Week Beginning 24th July 2023

We made a big update to the content of the Anglo-Norman Dictionary this week, replacing all entries in the letter ‘U’, plus a number of other entries elsewhere in the dictionary.  I’d documented the processes that I needed to follow during previous updates to the dictionary, so on the whole it was a straightforward process.  However, previously I’d performed the update by downloading the database to my local PC, running all required processes there, then uploading the new version of the database to the server.  The good thing with this approach is the updates are applied on my local PC so if anything goes wrong the live site is not affected.  The downside is the database for the AND is over 2GB in size and it’s not possible to upload data of this size via PHPMyAdmin.  Instead I need to ask Arts IT Support to run the import at the command-line.  I wanted to be able to manage the whole process myself this time, therefore I investigated running the update on the server.  I did of course first download the live database and ran the update scripts on my local PC to ensure no issues would be encountered.  However, the version of PHP that runs on the server is newer and more strict than the version running on my local PC so I needed to make some modifications to the processing scripts that I usually run on my local PC.  With the modifications in place I was then able to run the scripts on the server and replace the letter ‘U’ entries on the live site.  The update also required some entries elsewhere in the dictionary to be updated and this process is handled via dictionary’s online content management system.  A zip file containing entries is uploaded and a script then processes it.  Last week I had to replace the library for handling zip files and this was the first time the updated ‘upload entries’ script had been used.  Unfortunately some errors were encountered but I managed to sort these and after that the update was complete.
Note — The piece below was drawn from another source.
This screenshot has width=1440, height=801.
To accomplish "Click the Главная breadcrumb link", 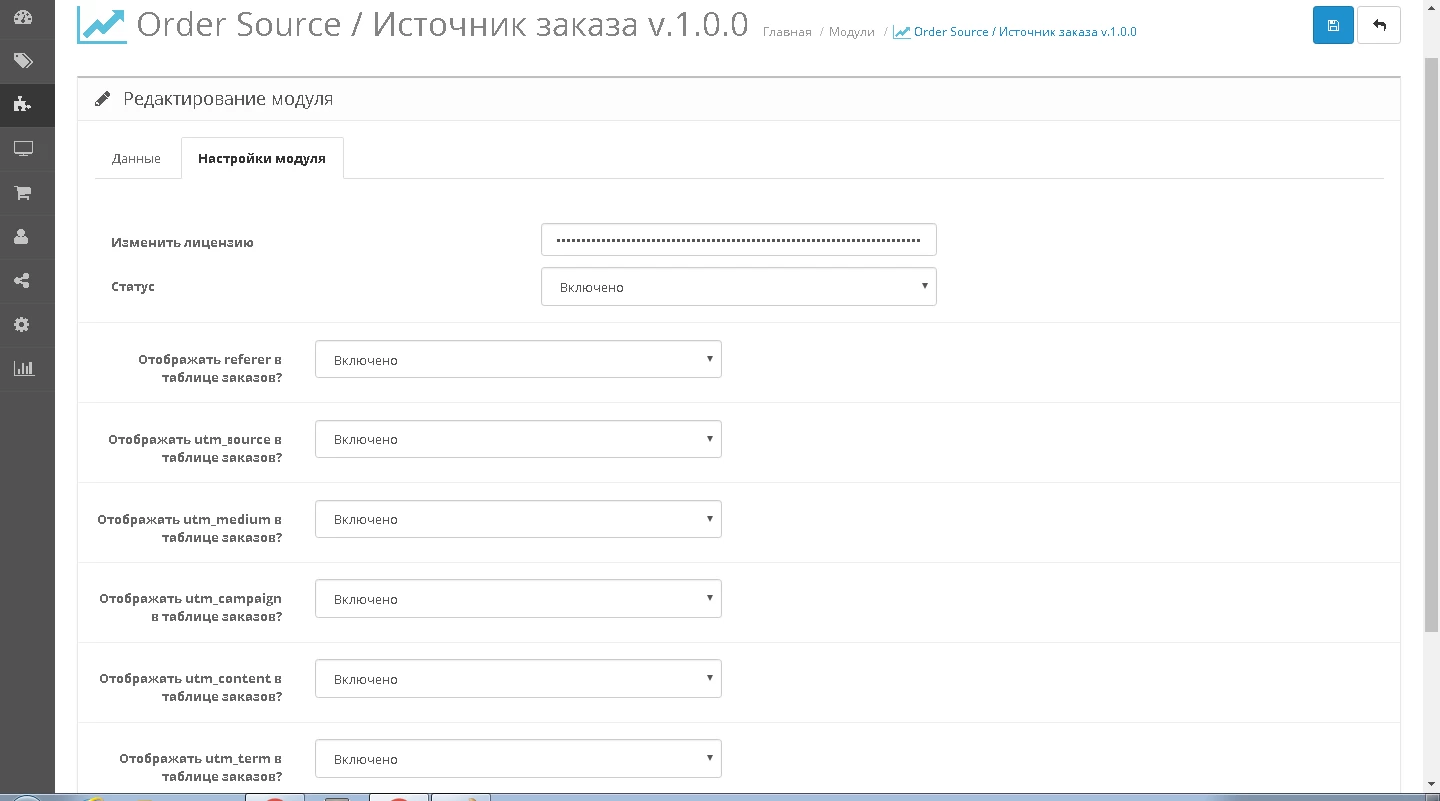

I did some other work for the AND this week.  The editor Geert had noticed that the initials of the author, which should appear at the bottom of the entry, were sometimes appearing at the top.  After a bit of investigation it turned out that there was a JavaScript error caused by the structure of the FEW external reference and this was preventing the relocation of the editor initials from taking place.  After identifying this I managed to resolve the issue and the initials then returned to where they should be found.  There was also another issue with the ‘cogrefs’ (i.e. the external references to other dictionaries).  An ‘∅’ character should appear where there isn’t a reference, but for many entries for the MED no such character was appearing.  It turned out that for any entries that didn’t have a MED reference instead of the <link_target> element being empty it included MED.  The XSLT script wasn’t set up for such a situation so I updated it and thankfully the ‘∅’ character then started appearing.

I also checked to see how large the AND’s XML dataset was, which the editors need to know for some additional work they’re doing.  I’d estimated it to be around 25-35Mb whereas they’d estimated it to be around 2Gb.  I’d previously written a little script that would export XML data from the database and save them as individual XML files so I ran this again for the entire database.  The resulting database of just over 60,000 files  too up 139Mb, although this takes up 180Mb on disk, due to lots of small files having a storage overhead that one large file doesn’t have.
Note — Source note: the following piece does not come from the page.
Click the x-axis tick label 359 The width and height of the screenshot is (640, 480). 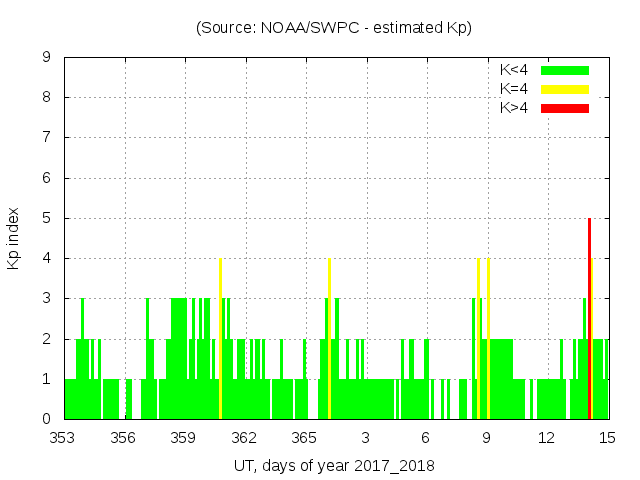[183, 437]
Also this week I had a video call with Michelle Anjirbag-Reeve, a researcher who is applying for ERC funding and would be based in the School of Critical Studies if the funding is successful.  Her proposal sounds really interesting and I’ll be involved in creating a CMS, website and visualisations if it’s successful.  Fingers crossed.

I also spent a day or so this week working for the Dictionaries of the Scots Language.  Before my recent holiday I’d been working on a requirements document for new search facilities for dates and part of speech, plus search result filter options and new sparklines.  I completed an initial first draft of this document this week.  It took quite a bit of thinking through and the document is rather long and the updates have implications for other parts of the site.  I realised whilst writing the sections on filtering that I’ll need to change the way that headword searches function, as they do not currently use Solr and the filter options will rely on Solr and I therefore needed to add a section explaining this.  Also, whilst thinking through the sparklines I realised we might want to cluster the data to make continuous blocks rather than using the individual citation dates and I included a discussion of this in the document too.

I also made a few more updates to the SpeechStar website this week and managed to find some time to return working on the Books and Borrowing front-end.  For this I implemented a first version of the ‘On this day’ feature, which I’ve currently added to the homepage of the dev site.  What the feature does is to pick out a random borrowing for the current day and display information about it, for example:

“On this day in 1829, Mr Robert Allan, a borrower at Advocates Library borrowed 2 volumes of Histoire de la Vie et de la Mort des deux illustres fréres Corneille et Jean de Witt. by Cornelis de Witt.”

The feature picks out and displays the borrower, the library, the number of volumes borrowed (if this is over 1), plus the title and the author of the book borrowed.  The borrower, title and author are links to perform a search while the library is a link to the library page.  There is a ‘reload’ button in the bottom left and when you press on this the area scroll ups and then scrolls down again with a new randomly selected borrowing from the day.  There is also a link in the bottom right to view all of the borrowings for the current day.  These are presented on a new page that also features options to select a different day and month, in case people want to see what was borrowed on their birthday, for example.  On this day items on this page are listed in date order and then by library.  It’s maybe not the most serious and academic of features, but I think it’s a nice addition and makes the data feel more alive.

I’m going to be on holiday again for the next two weeks so there won’t be another report from me until the week of the 14th of August.